ASSIGNED TASK
Reproduce every record below exactly, without the pictures.

MATERIAL PROVIDED
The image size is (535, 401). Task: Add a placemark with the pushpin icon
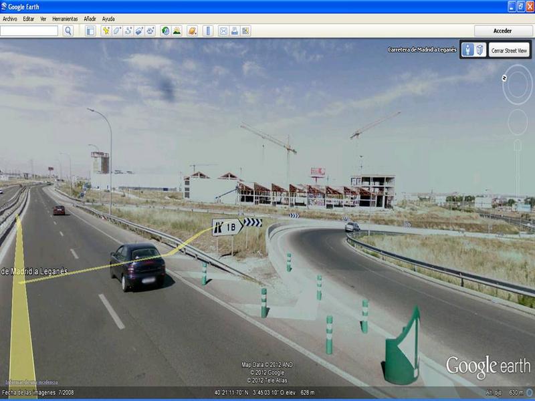tap(106, 31)
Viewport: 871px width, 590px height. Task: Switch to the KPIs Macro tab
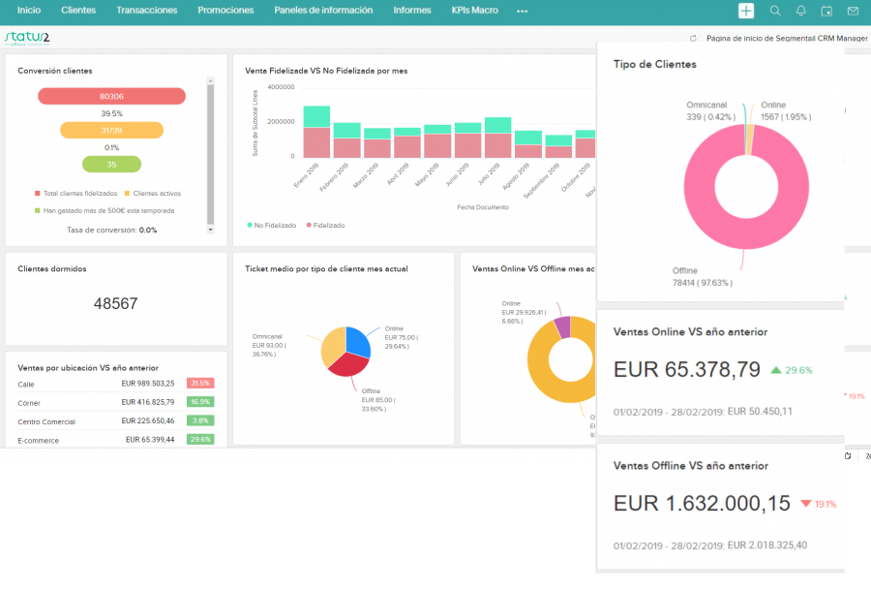(474, 10)
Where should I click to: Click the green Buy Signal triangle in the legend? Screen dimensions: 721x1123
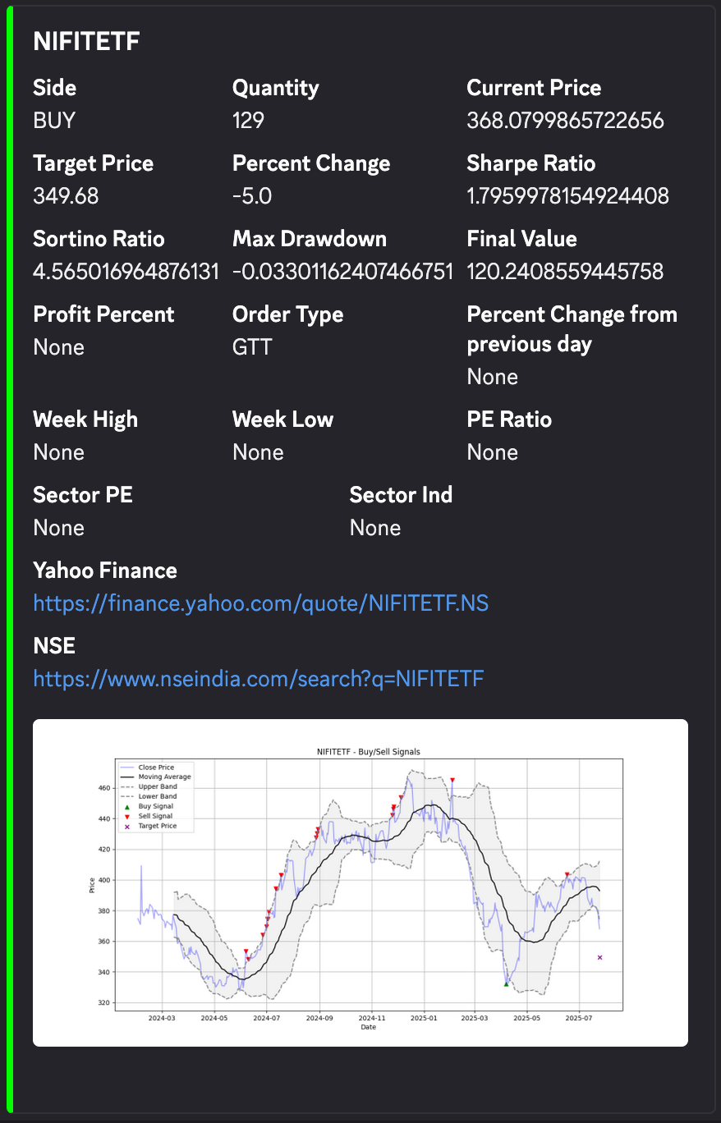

SOLUTION TO THE PROBLEM
The image size is (535, 401). Task: Add a placemark with the pushpin icon
tap(106, 31)
Viewport: 871px width, 590px height. Task: Switch to the KPIs Macro tab
(474, 10)
Where should I click to: Click the green Buy Signal triangle in the legend? Screen dimensions: 721x1123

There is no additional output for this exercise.